Records from a data source:
|---|

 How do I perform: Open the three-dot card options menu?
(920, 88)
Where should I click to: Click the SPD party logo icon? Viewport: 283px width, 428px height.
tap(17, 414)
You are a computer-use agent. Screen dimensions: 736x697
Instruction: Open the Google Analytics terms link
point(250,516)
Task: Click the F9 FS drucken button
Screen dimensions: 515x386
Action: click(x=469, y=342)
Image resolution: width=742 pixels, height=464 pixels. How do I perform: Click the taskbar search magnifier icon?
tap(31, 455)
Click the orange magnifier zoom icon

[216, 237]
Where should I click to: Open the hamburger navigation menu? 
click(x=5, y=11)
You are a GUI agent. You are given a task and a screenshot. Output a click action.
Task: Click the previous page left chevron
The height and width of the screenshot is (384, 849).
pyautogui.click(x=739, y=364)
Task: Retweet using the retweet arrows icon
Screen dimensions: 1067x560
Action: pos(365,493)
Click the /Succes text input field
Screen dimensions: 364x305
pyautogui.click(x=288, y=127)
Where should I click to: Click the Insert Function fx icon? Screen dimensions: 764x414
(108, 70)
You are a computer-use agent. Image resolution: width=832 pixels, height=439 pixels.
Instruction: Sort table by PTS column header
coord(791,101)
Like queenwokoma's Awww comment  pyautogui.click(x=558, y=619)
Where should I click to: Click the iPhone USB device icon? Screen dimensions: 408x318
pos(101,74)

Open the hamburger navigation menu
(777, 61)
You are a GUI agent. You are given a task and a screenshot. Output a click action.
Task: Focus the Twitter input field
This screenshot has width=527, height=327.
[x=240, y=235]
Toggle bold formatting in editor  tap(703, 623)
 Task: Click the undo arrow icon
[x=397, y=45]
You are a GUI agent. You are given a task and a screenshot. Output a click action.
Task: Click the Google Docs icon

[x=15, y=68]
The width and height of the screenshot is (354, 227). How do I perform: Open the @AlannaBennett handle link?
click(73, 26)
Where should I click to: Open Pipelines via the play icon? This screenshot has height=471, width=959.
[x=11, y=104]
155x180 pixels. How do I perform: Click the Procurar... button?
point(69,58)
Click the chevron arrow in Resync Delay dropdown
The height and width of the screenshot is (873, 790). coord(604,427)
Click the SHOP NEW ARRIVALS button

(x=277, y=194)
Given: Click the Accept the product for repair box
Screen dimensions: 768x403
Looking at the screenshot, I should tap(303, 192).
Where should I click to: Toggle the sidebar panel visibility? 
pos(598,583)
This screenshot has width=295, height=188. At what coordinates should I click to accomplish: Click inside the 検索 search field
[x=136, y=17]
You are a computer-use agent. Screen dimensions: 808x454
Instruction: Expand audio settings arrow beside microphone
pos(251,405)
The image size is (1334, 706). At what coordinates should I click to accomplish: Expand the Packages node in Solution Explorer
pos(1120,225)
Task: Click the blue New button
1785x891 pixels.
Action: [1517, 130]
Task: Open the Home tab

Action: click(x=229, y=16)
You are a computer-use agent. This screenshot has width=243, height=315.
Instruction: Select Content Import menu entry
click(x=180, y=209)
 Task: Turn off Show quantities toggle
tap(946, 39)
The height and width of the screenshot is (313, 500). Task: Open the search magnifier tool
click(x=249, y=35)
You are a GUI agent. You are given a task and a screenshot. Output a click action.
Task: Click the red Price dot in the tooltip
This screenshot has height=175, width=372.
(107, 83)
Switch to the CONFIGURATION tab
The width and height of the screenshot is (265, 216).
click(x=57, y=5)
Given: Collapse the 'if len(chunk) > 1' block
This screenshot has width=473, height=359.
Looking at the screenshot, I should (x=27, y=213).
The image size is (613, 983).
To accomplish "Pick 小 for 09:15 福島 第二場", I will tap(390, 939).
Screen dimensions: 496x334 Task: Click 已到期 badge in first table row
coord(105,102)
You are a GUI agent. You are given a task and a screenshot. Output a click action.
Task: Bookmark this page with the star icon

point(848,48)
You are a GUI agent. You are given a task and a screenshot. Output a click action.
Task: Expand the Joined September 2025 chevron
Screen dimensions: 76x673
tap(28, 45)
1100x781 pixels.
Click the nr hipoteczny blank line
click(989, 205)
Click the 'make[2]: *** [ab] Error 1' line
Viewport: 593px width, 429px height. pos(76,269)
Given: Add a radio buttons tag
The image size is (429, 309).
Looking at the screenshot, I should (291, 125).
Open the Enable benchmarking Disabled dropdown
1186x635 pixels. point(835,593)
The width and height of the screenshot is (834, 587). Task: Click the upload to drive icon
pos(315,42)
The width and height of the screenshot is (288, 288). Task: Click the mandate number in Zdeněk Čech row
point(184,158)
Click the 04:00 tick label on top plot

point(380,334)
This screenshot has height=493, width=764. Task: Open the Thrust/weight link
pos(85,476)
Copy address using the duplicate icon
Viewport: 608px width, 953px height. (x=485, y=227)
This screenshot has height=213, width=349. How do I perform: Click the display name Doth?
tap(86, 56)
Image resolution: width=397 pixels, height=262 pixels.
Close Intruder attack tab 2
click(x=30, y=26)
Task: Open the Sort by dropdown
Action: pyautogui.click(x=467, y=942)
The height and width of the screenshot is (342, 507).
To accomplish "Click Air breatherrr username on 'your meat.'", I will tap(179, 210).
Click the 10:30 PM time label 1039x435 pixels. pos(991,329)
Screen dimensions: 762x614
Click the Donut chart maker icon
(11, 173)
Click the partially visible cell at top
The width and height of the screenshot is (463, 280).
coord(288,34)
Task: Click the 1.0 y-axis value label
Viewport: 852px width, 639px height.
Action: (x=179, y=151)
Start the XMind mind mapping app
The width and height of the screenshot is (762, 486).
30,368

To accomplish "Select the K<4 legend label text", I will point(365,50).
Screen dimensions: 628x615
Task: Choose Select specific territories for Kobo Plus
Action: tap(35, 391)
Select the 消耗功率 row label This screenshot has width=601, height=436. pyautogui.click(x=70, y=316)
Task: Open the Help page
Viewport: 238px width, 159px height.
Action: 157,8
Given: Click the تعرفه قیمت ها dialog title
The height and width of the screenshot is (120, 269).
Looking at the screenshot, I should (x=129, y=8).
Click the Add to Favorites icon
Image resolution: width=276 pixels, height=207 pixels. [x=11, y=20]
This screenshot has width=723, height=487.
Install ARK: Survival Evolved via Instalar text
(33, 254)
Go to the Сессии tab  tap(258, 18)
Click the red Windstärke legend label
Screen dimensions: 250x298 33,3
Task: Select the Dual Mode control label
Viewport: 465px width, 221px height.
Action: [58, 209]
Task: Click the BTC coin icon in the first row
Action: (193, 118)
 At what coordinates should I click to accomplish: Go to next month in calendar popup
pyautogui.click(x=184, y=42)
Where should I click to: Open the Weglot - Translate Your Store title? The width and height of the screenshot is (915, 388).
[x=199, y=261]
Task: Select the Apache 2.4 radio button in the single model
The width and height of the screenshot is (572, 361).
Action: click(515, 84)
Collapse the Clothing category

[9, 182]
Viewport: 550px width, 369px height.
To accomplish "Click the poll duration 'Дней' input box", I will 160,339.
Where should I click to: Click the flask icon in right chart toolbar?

|---|

What is needed: Tally the lines above that include "computer", and reply with only the tally.

Result: 4